> [WHAT YOU SHOULD DO]:
Once you find the line containing "Contact (1251, 32)" in the data below, copy it and each following line exactly, up to and including the line containing "December 2018 (1137, 699)", and nothing else.

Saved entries
※
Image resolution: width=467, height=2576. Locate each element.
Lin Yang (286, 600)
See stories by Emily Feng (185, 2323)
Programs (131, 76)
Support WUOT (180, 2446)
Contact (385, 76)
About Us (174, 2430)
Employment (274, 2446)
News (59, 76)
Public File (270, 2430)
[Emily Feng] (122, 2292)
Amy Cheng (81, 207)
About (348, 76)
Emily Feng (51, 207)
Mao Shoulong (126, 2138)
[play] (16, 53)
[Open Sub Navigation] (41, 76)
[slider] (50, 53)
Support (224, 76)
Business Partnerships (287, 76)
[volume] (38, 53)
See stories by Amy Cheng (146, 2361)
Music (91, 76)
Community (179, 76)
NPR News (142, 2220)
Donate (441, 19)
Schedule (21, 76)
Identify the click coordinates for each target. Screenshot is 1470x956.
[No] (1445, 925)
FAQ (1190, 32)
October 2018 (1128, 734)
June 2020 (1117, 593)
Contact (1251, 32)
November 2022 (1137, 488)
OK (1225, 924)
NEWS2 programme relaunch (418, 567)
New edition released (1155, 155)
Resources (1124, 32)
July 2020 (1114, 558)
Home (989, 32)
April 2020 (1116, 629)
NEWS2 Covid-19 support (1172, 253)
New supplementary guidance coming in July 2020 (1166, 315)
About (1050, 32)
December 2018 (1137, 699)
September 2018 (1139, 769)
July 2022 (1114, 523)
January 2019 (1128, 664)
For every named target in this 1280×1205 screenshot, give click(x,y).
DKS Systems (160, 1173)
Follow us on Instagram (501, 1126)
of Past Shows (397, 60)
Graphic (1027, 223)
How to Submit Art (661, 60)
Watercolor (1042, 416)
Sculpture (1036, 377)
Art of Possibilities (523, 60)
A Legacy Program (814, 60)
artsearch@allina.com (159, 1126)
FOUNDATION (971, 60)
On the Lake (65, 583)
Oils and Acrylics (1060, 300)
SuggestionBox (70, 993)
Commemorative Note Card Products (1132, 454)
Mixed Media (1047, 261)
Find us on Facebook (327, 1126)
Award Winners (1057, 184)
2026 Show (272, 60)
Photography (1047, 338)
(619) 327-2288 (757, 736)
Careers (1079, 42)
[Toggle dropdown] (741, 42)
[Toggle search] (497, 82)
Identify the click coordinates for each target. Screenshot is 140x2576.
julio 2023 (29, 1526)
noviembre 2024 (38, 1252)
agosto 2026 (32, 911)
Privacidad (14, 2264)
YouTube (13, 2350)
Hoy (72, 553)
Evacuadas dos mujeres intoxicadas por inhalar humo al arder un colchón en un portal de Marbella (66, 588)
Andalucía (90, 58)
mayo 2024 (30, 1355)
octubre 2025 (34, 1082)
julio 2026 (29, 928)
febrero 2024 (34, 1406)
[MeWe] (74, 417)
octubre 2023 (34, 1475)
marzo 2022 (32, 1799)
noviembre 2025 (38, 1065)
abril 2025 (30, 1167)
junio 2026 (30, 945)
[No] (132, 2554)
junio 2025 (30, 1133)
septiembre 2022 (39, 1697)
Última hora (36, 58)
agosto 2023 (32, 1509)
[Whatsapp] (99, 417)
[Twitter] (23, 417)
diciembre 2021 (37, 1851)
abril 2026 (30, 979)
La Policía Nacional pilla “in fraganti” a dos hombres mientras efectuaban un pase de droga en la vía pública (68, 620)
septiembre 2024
※
> [ANSWER SPACE]:
Contact (1251, 32)
November 2022 (1137, 488)
OK (1225, 924)
NEWS2 programme relaunch (418, 567)
New edition released (1155, 155)
Resources (1124, 32)
July 2020 (1114, 558)
Home (989, 32)
April 2020 (1116, 629)
NEWS2 Covid-19 support (1172, 253)
New supplementary guidance coming in July 2020 (1166, 315)
About (1050, 32)
December 2018 (1137, 699)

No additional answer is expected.